__THE PROBLEM__. Filter the listing for lines containing "gear".

........

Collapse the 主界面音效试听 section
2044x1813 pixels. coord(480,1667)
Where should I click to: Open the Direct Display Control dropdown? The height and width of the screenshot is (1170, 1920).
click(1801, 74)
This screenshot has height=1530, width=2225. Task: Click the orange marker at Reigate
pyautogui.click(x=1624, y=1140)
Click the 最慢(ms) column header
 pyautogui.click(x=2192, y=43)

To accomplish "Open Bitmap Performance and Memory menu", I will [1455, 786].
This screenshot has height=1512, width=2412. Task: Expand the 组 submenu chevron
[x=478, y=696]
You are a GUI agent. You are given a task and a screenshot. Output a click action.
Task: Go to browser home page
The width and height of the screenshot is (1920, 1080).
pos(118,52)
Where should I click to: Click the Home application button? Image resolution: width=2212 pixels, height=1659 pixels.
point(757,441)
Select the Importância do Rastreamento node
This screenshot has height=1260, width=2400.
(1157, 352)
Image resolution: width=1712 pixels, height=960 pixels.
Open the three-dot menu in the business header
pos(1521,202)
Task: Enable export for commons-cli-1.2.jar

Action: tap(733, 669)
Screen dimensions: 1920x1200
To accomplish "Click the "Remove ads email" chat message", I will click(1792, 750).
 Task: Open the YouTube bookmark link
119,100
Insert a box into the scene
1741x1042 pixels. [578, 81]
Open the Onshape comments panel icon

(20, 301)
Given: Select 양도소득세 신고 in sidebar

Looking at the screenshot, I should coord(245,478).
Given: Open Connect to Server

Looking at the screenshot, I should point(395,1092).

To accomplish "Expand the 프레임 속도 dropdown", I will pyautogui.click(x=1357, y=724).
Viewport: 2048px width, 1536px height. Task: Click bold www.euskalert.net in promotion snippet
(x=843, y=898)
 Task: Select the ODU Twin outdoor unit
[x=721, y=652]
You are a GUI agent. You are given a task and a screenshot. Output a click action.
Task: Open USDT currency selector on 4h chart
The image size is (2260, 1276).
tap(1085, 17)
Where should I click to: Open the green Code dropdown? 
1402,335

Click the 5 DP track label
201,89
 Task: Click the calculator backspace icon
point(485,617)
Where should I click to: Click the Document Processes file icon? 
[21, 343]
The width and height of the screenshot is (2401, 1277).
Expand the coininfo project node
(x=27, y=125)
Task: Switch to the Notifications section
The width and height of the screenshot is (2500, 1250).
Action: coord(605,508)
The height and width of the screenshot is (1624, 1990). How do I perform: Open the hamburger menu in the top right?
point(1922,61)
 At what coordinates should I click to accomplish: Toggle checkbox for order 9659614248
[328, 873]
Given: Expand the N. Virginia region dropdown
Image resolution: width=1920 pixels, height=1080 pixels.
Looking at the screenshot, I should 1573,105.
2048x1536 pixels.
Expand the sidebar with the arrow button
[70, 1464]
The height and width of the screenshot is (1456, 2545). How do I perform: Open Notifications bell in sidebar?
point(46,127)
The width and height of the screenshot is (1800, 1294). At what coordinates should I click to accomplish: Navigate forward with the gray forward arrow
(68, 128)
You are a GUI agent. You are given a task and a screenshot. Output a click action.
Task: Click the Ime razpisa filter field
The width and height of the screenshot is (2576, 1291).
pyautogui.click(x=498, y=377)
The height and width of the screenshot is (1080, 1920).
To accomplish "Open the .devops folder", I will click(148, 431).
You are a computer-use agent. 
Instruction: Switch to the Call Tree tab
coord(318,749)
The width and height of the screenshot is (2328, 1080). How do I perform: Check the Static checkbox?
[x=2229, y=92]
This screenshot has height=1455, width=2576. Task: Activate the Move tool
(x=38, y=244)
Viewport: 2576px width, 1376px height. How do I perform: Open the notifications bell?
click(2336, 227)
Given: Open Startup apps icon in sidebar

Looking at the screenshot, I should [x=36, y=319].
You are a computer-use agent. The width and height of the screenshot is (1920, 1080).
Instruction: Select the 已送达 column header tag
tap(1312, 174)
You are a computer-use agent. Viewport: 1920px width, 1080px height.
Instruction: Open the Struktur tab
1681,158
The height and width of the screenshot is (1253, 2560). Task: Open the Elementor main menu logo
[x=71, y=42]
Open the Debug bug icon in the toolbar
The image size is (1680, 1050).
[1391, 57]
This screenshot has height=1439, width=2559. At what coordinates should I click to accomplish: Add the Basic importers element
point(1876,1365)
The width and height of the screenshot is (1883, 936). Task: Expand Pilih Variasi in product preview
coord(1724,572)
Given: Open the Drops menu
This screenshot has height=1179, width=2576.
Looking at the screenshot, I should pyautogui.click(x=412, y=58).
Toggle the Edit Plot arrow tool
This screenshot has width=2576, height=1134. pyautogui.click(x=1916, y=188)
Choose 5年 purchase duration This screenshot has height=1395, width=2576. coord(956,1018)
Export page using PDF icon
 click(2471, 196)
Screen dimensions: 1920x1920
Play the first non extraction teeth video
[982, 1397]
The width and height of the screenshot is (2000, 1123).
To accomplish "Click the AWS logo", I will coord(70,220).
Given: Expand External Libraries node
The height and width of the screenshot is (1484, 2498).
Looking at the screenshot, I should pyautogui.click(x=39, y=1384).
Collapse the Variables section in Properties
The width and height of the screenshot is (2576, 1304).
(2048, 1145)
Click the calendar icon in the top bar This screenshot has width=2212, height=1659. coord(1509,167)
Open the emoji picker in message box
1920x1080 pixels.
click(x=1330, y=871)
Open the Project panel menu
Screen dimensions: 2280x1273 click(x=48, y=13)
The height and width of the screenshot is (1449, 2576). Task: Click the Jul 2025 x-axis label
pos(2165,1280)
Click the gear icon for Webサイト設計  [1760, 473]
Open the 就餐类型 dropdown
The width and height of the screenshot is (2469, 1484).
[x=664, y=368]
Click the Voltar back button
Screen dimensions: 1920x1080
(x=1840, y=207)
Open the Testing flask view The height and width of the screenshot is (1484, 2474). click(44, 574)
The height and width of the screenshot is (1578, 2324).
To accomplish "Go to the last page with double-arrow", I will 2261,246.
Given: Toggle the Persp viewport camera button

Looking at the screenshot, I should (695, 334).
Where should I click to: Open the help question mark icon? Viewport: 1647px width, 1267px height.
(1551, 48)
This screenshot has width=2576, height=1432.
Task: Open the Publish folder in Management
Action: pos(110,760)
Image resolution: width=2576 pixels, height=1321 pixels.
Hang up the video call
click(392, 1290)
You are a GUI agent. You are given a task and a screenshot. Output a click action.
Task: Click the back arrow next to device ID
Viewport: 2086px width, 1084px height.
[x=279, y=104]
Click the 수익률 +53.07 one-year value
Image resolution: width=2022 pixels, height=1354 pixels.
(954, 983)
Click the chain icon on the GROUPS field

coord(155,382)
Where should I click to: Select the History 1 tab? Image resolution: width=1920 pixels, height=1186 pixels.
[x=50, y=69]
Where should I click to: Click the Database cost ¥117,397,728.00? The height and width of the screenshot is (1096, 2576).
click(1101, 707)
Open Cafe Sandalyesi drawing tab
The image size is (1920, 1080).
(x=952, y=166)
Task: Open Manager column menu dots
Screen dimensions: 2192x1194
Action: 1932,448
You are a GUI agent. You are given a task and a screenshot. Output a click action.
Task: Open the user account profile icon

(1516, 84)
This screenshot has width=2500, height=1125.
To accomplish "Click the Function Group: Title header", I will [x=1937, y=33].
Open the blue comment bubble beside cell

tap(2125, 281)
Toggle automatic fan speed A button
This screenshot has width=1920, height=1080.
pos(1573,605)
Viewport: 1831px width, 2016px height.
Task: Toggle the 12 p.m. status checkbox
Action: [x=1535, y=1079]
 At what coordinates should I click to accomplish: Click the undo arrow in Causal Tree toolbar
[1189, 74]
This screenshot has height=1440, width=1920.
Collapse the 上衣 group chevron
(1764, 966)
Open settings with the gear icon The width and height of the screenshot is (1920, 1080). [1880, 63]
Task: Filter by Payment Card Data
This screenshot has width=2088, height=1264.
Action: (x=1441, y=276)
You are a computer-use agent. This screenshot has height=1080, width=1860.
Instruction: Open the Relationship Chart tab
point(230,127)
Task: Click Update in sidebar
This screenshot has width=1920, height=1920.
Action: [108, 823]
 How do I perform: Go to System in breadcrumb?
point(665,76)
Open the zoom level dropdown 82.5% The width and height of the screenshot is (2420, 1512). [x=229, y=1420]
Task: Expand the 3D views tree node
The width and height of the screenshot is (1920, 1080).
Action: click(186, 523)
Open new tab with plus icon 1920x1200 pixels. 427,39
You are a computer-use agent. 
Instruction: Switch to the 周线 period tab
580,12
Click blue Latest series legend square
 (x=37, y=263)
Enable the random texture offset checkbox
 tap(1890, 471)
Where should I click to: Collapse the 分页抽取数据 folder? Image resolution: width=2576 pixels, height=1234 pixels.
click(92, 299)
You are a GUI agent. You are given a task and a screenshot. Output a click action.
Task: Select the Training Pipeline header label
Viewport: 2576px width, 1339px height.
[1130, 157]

........

__TASK OUTPUT__.
Click the gear icon for Webサイト設計  [1760, 473]
Open settings with the gear icon The width and height of the screenshot is (1920, 1080). [1880, 63]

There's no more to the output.